**Exercise brief:** Quote the data from the line containing "Locate an element" up to and including the line containing "annotation-fall-part: 2017 —", reproducing those lines exactly as they appear.

**Data for processing:**
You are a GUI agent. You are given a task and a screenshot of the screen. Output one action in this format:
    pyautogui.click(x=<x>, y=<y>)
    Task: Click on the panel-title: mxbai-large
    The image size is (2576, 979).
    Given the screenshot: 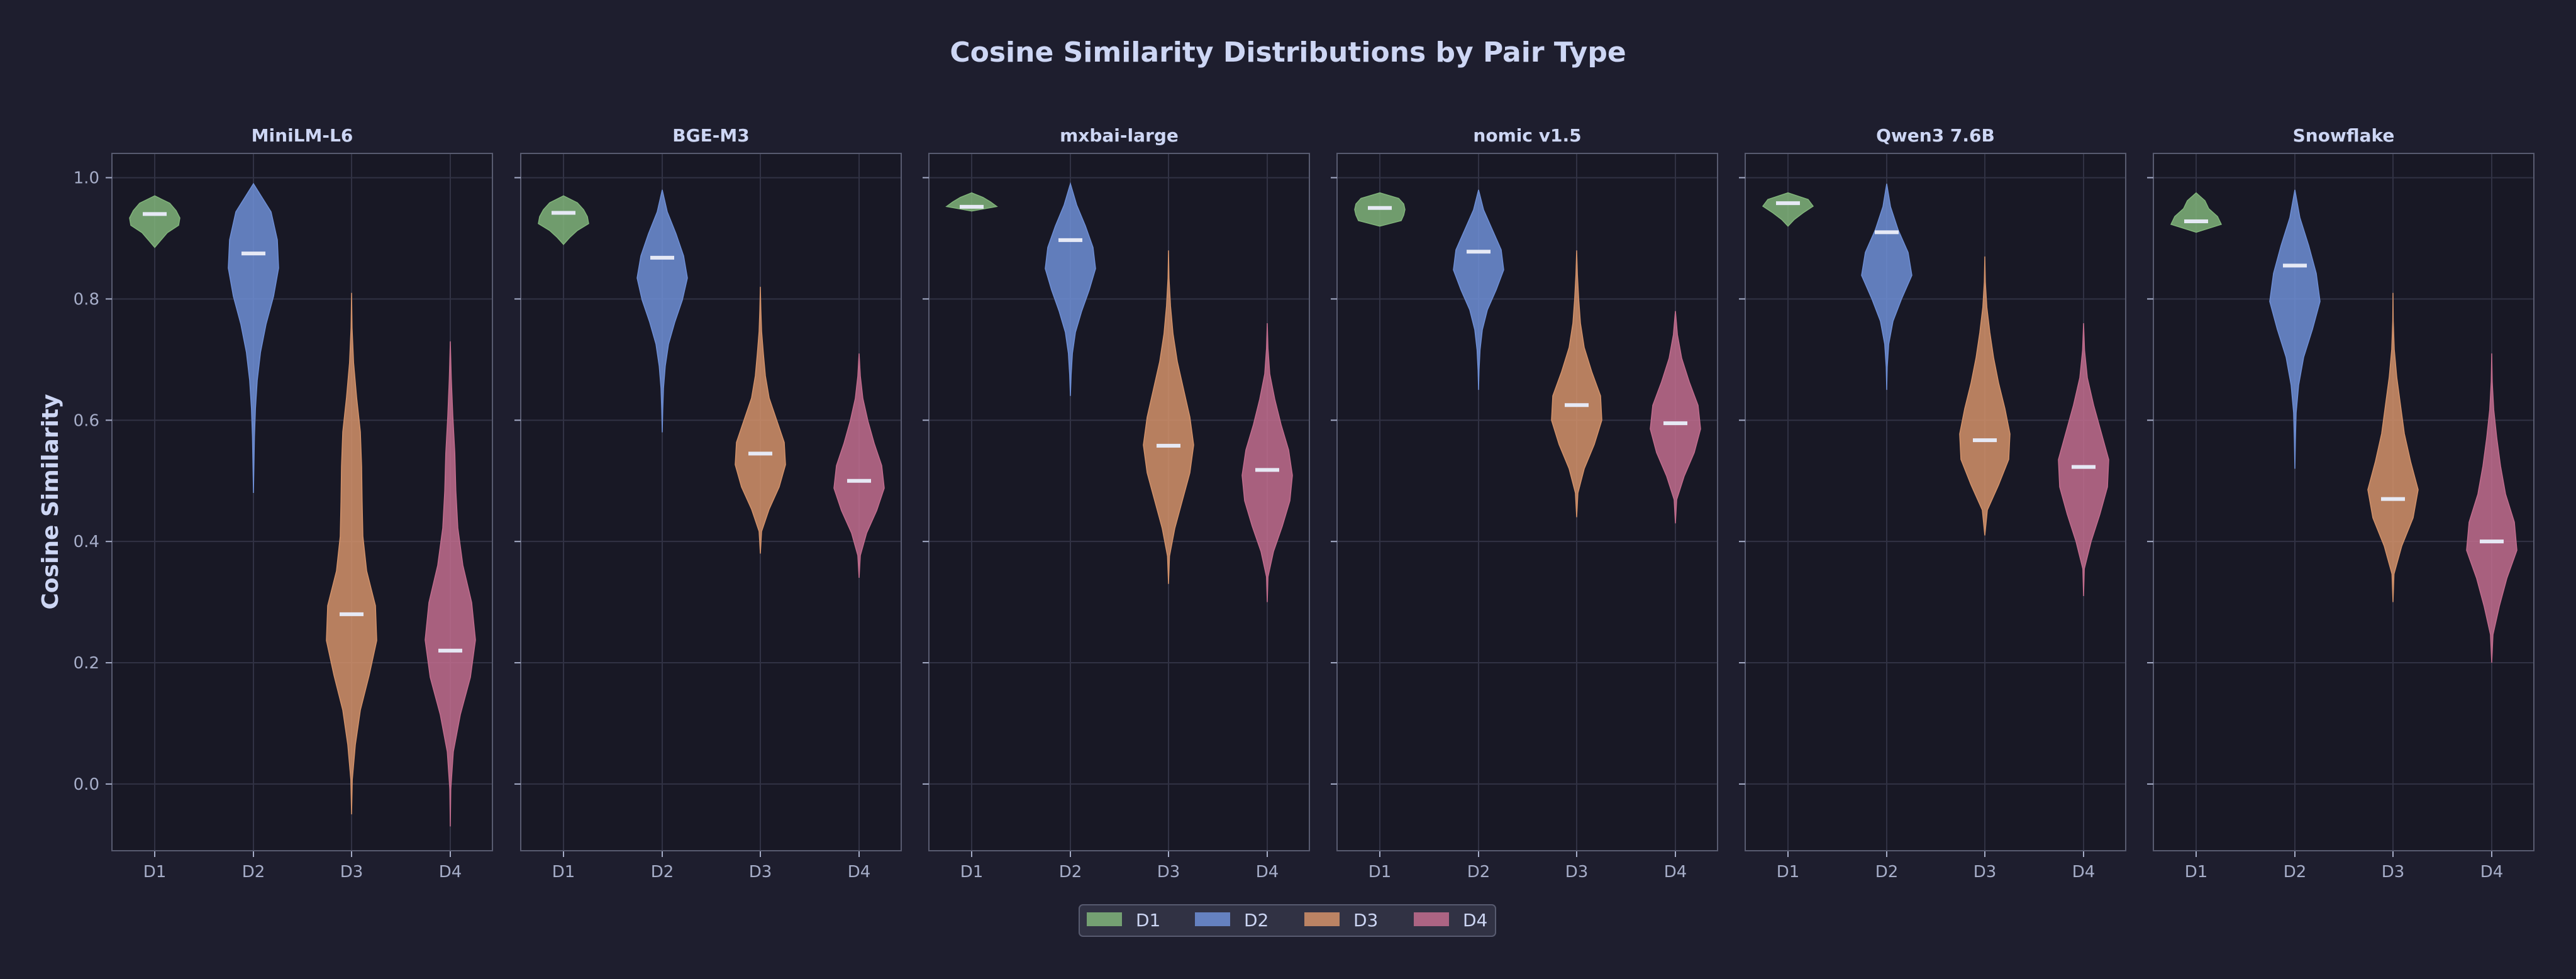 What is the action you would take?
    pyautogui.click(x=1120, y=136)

* * *

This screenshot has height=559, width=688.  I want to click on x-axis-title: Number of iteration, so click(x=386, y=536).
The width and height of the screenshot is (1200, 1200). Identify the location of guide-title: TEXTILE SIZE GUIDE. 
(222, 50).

---

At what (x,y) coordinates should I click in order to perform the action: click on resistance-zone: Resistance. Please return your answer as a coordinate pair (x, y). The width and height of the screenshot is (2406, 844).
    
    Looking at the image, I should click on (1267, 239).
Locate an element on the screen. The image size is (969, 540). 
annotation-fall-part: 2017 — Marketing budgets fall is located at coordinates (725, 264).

**Exercise result:**
Locate an element on the screen. The image size is (969, 540). 
annotation-fall-part: 2017 — Marketing budgets fall is located at coordinates (725, 264).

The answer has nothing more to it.